The Residents had pretty drastically rearranged the songs from Wormwood to play live. By the time the Wormwood tour was winding down, they were anxious to hear how the new arrangements sounded without the obvious handicaps of a concert recording.

Thus while the Residents were playing Berlin, they stopped into a recording studio and made the tape in one day (July 7, 1999), usually in one take so that they could document the songs as live arrangements. The Residents were joined by Molly Harvey (vocals) and a male singer credited with the "Mr. Skull" moniker, both of whom were part of the stage show.

This studio set included roughly half of the live set, including one piece ("Un-American Band") that was not part of the Wormwood album.

The Residents did post-production work on the Berlin tapes in early 2000 and released them as Roadworms that summer.

 

 

REVIEW

RATING: 6

I put Roadworms on, not expecting much, and my jaw dropped. My God, what might have been!

The most magnificent transformation is "Burn Baby Burn," both versions of which have this verse: "I'm ready to die, but it seems very odd/That bleeding is better than breathing to God." On Wormwood it's delivered with such "Nyaah-nyaah" nastiness that you don't care if she dies. On Roadworms, Molly Harvey sings the song as her own funeral dirge. What a difference! Suddenly you think, "What an interesting point! Let's discuss that!"

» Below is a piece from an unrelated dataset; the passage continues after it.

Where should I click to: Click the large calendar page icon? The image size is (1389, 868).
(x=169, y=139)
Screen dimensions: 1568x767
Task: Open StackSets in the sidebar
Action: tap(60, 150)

The other reinterpretations aren't that drastic, though some are close (and nearly as good: "How to Get a Head," the story of Salome and John the Baptist, is here done as the swirling aftermath, that reeling "Oh-Lord-what-have-I-done" effect). "God's Magic Finger" and "Fire Fall" are better versions because they're raw and plaintive—you know, like the singers actually feel the emotions they're singing. Ditto for "Hanging by his Hair," which one-ups itself by including beautiful, snakelike Indian violins. And then, of course, there's "Un-American Band," which isn't on Wormwood but represents everything good about Roadworms: it's minimal, raw, visceral, intense, and funny ("We're coming to your town, we're gonna worship it down...we're un-American band!").

That's six songs out of eleven. The other five don't make the cut. The lo-fi production makes them a LITTLE better in some cases ("Tent Peg in the Temple" comes to mind), but the songs themselves are as mediocre as ever. With one exception: "Dinah and the Unclean Skin," a strong candidate for Worst Residents Song, might be even worse on Roadworms than Wormwood. I'll just leave it at that.

The bottom line is that Roadworms proves that some songs really are better than Wormwood would have you believe; others are every bit as bad as Wormwood would have you believe. For the Berlin sessions, the Residents were wise enough to stack the deck with more good than bad. That's enough to make Roadworms worth your while. My while, anyway.